C’est aux pouvoirs publics et aux écoles d’art de s’adapter aux désirs des artistes, pas l’inverse.
Mais ce décalage entre le goût institutionnel et la réalité des artistes n’a-t-il pas toujours existé ? Les impressionnistes étaient rejetés par le Salon officiel de Paris…
C’est vrai, mais les artistes étaient beaucoup moins passifs au XIXe siècle qu’aujourd’hui. À l’exception de certaines bandes, comme celle que Nathanaëlle Herbelin a constituée avec ses amis des Beaux-Arts, nous ne nous connaissons pas, nous ne nous soutenons pas, nous sommes un peu seuls dans notre coin face au marché et aux institutions. Et ce, d’autant plus qu’il n’existe aucun lieu où nous retrouver… Les photographes ont Paris Photo, le festival d’Arles, la Maison européenne de la photographie, le Jeu de paume… Les peintres n’ont rien. Ils souffrent en outre auprès du grand public d’une image faussée, snob, alors que ce sont souvent des gens formidables, des bombes de charme qui parlent bien, ont de la présence, de la culture. Vous savez, le milieu du cinéma regarde beaucoup ma chaîne YouTube, car tous ces peintres sont d’incroyables personnages… D’ailleurs, ces heures d’entretiens, c’est aussi une manière de constituer, pour l’avenir, des archives inestimables.

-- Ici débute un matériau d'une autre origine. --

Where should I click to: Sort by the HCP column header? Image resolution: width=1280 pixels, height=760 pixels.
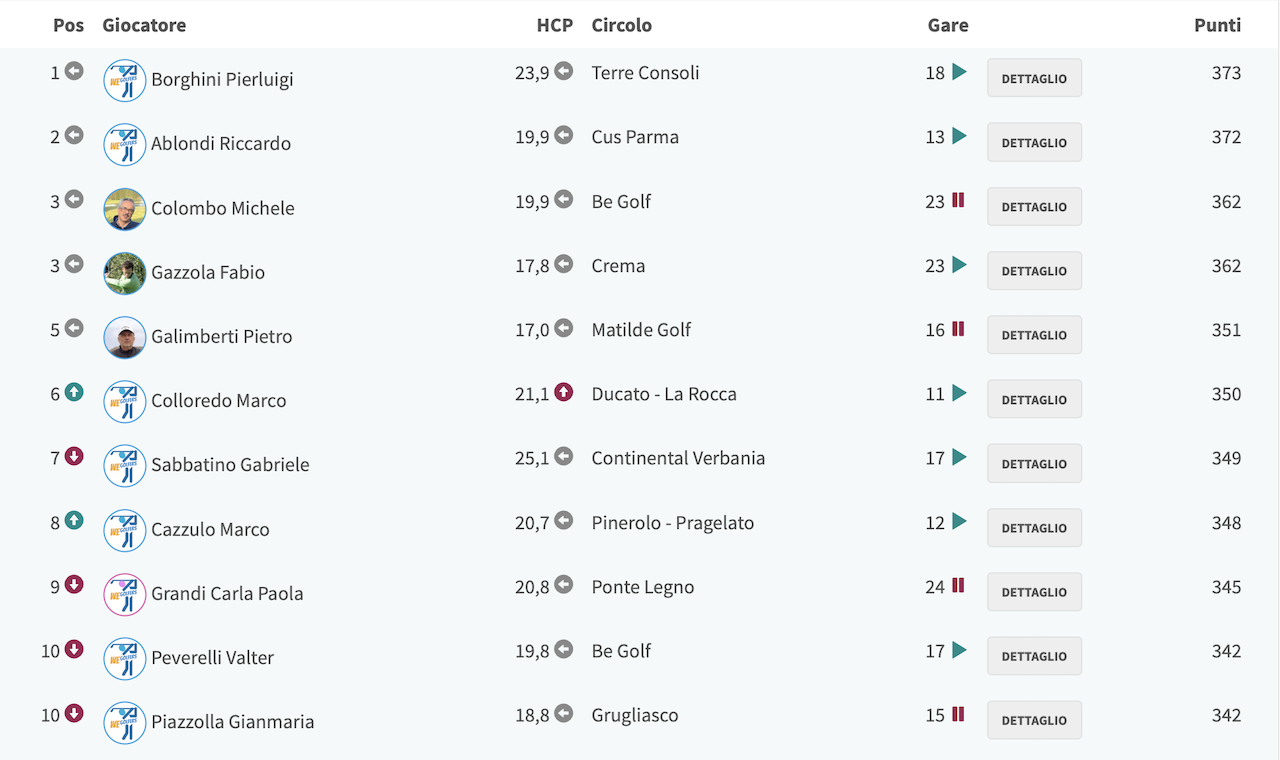click(x=555, y=25)
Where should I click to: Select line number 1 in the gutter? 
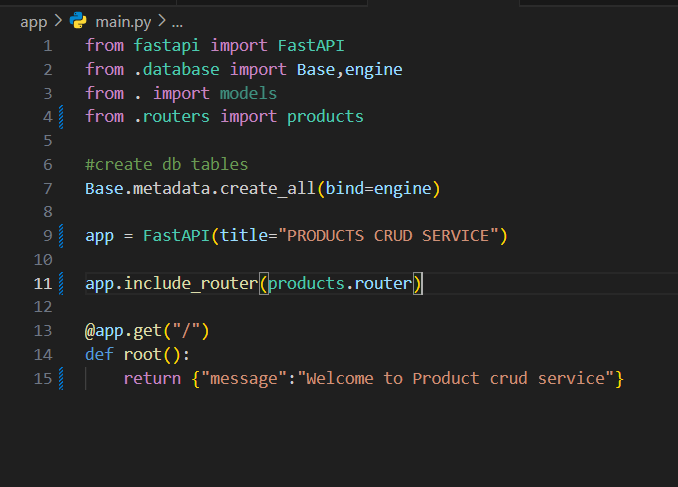[46, 45]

Il y aura, le 19 octobre à Orsay, toutes les générations et tous les styles de peintres. Diriez-vous que cette scène française très hétéroclite a tout de même des traits communs ?
Depuis le début des années 2000, il y a, on le sait, un indéniable retour au figuratif, comme si nous avions besoin d’atterrir, de manifester un attachement au réel et aux formes connues de ce monde qui est en train, avec la crise climatique, de nous filer entre les doigts. Voyageant beaucoup, je crois pouvoir dire qu’en France, contrairement à New York, par exemple, où tout ce qui a plus de 2 ans est aussitôt oublié, nous sommes très imprégnés d’histoire de l’art et faisons constamment référence aux peintres qui nous ont précédés. Nous aimons aussi beaucoup analyser, produire un discours sur ce que nous faisons. Mais ce qui est surtout particulier à la scène française, c’est le souci de la matière, le goût pour les textures différentes, les effets de pâte, le flou, l’épais. Et cela, c’est très XXIe siècle. Matisse, Picasso, Léger ne s’intéressaient absolument pas à la qualité de la matière.

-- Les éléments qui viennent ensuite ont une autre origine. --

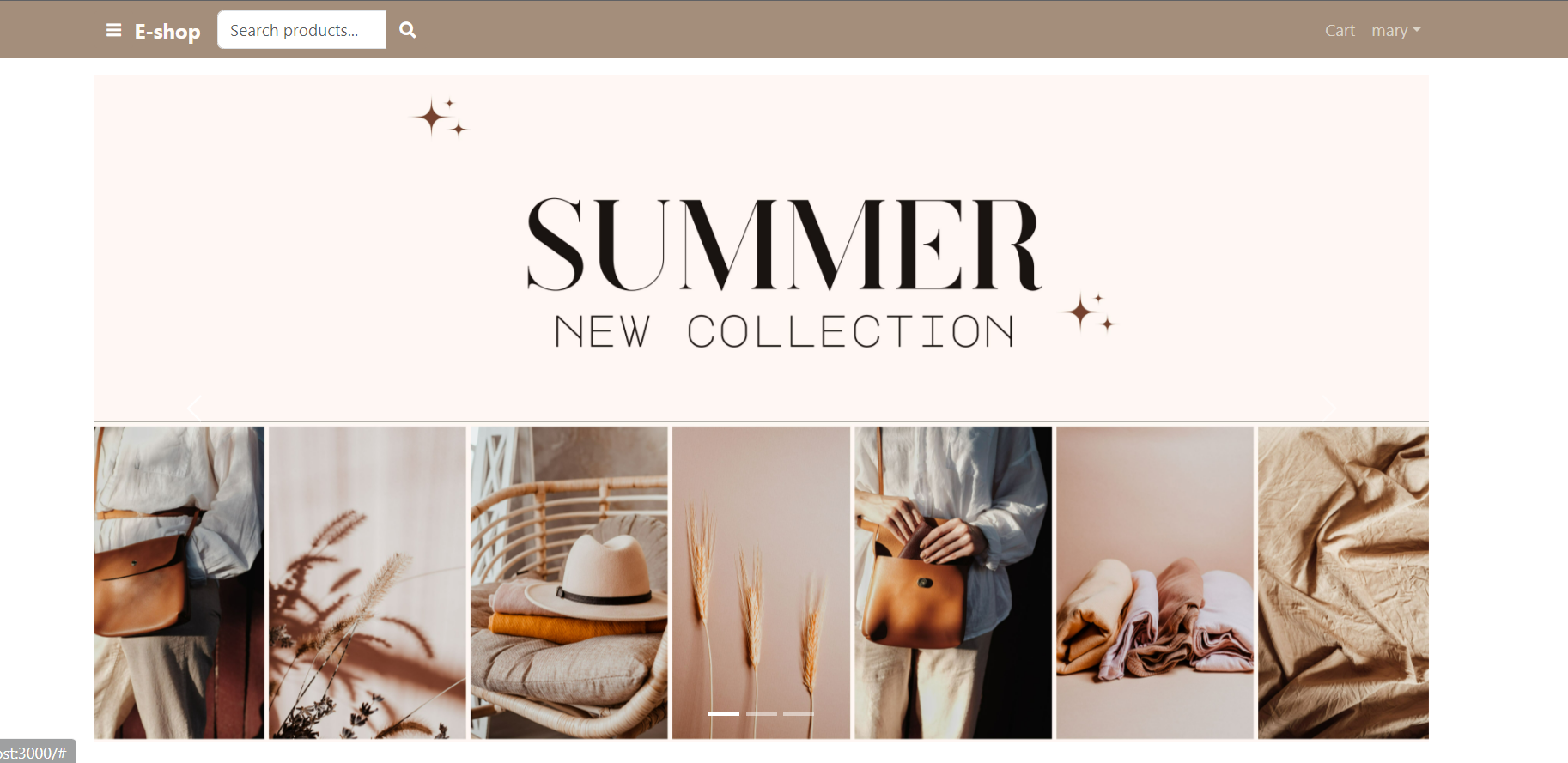The image size is (1568, 763).
Task: Open the Cart page
Action: pyautogui.click(x=1340, y=31)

Encouragez le public à venir vous parler ?
Pour les timides, il y aura un QR code permettant de suivre l’artiste et de lui envoyer un message sur Instagram. Mais, sinon, bien sûr, il faut venir nous voir. Nous avons l’habitude de parler de notre travail, nous aimons cela. Et vous verrez : les peintres sont des gens sympas !
*Jeudi 19 septembre, au musée d’Orsay, « Le jour des peintres », de 14 heures à 21 h 30.